■ **DIRECTIONS FOR THIS TASK**: When the line with "Given: Add an SSH (SFTP) connection" comes up, set it down and every later line to the end of the data, exactly and without pictures.

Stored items
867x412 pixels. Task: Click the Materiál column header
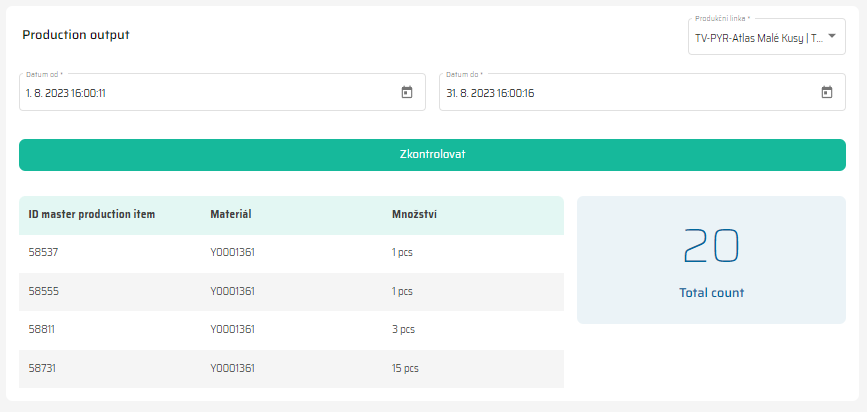(230, 214)
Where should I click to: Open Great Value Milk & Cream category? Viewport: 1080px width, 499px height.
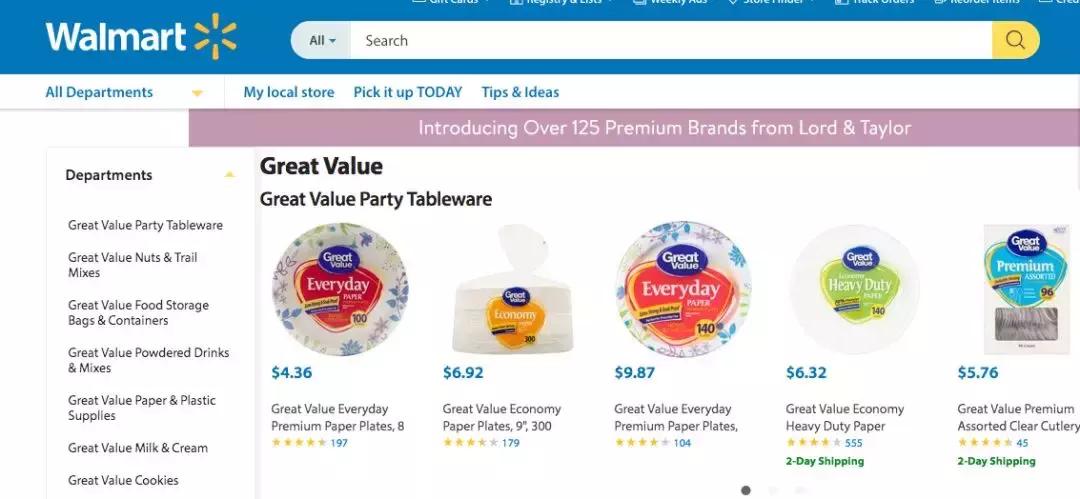coord(138,448)
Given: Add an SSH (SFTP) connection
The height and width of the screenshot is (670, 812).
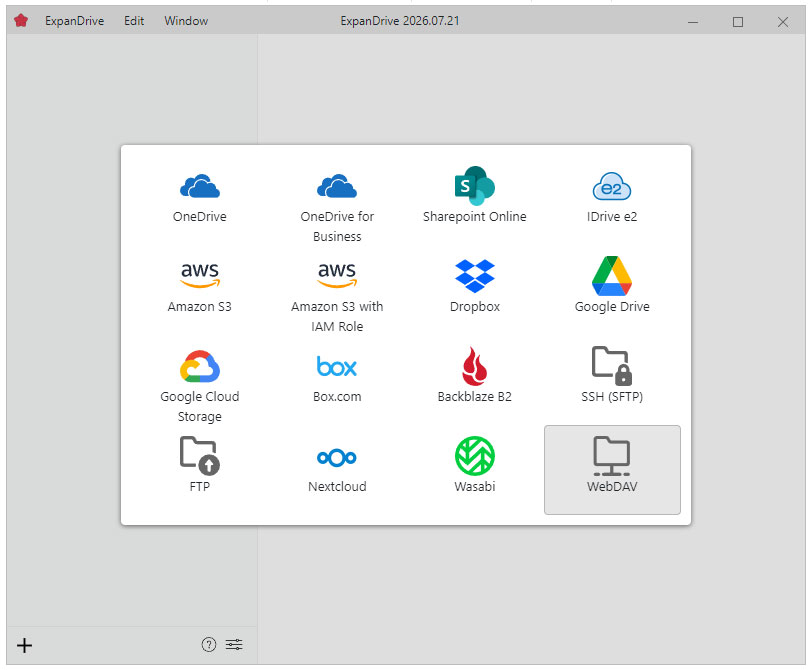Looking at the screenshot, I should pyautogui.click(x=612, y=380).
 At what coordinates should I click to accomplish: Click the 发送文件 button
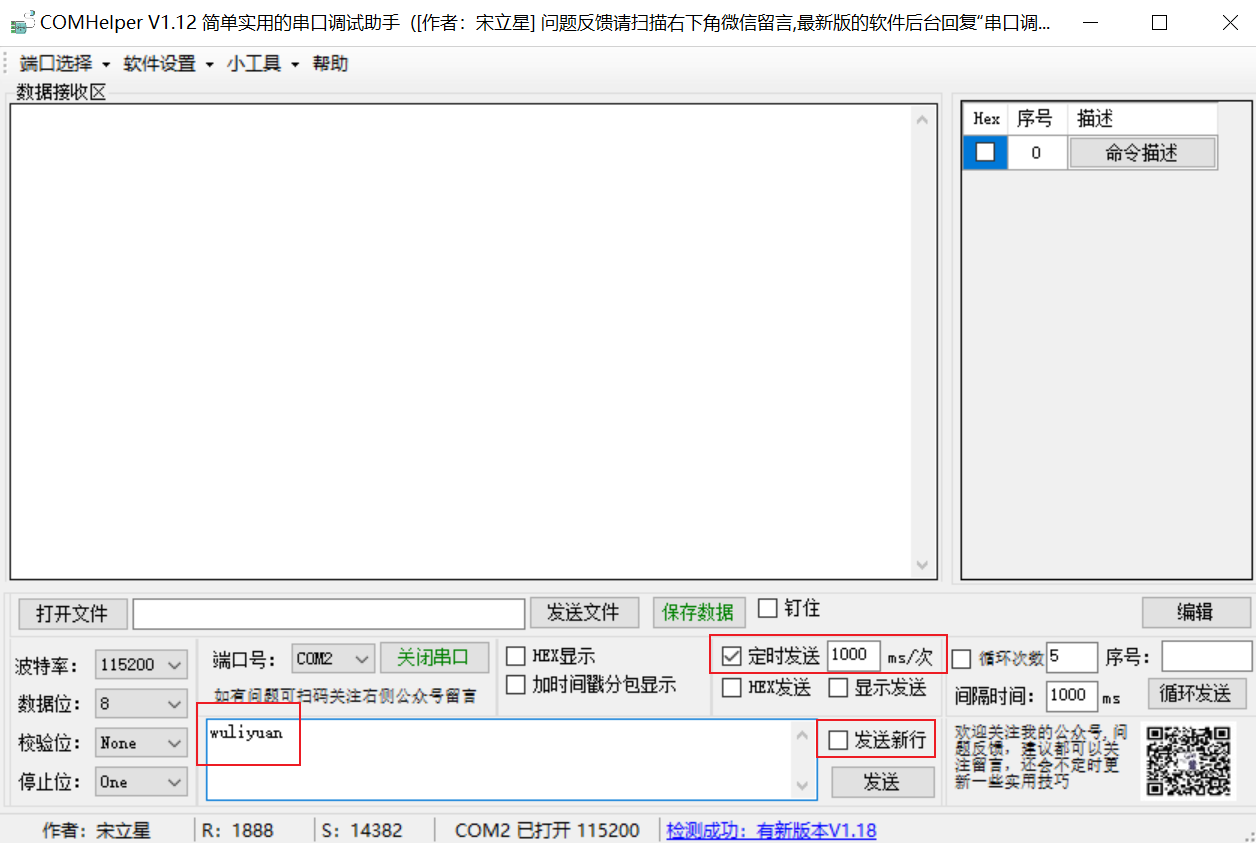point(584,613)
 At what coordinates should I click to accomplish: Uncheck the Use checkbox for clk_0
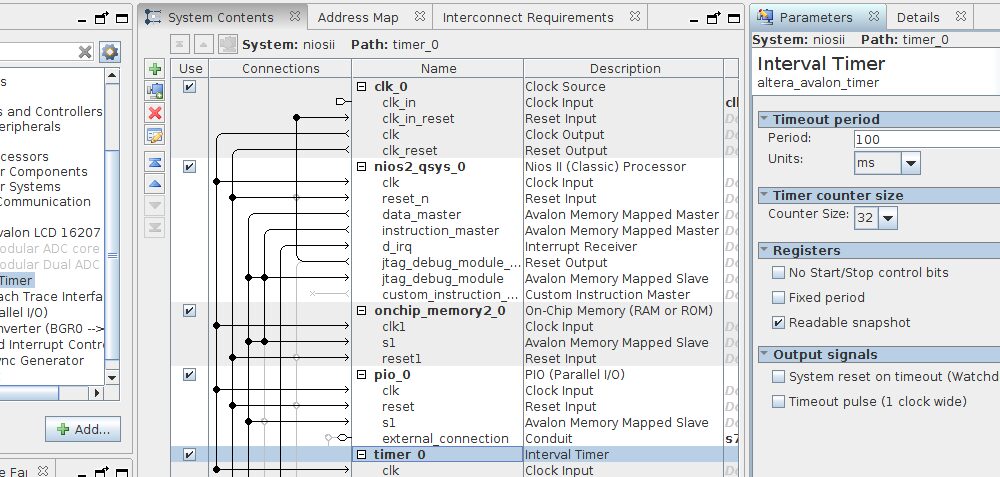[190, 87]
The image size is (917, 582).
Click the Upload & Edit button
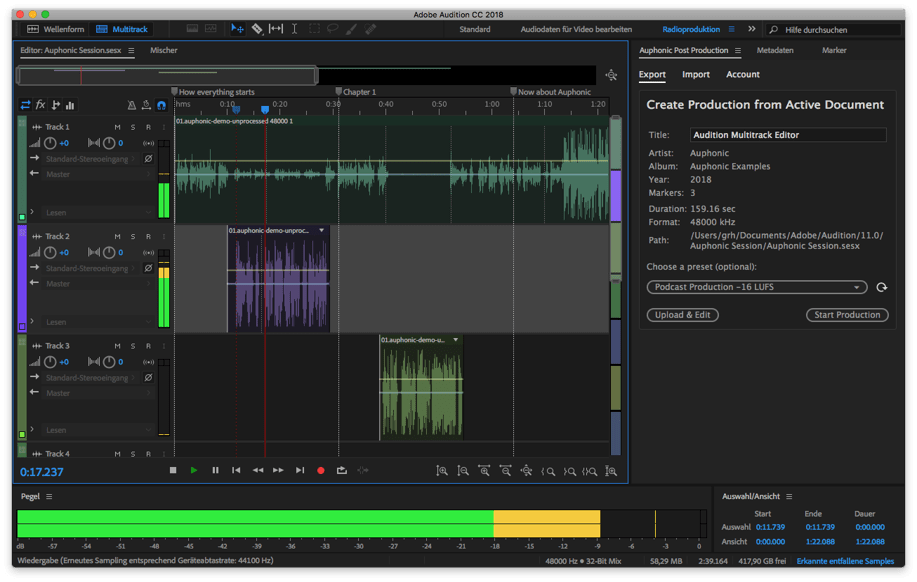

■ **WRITTEN ANSWER**:
Given: Add an SSH (SFTP) connection
The height and width of the screenshot is (670, 812).
Looking at the screenshot, I should pyautogui.click(x=612, y=380).
 At what coordinates should I click to accomplish: Click the 发送文件 button
point(584,613)
 At what coordinates should I click to accomplish: Uncheck the Use checkbox for clk_0
[190, 87]
The image size is (917, 582).
Click the Upload & Edit button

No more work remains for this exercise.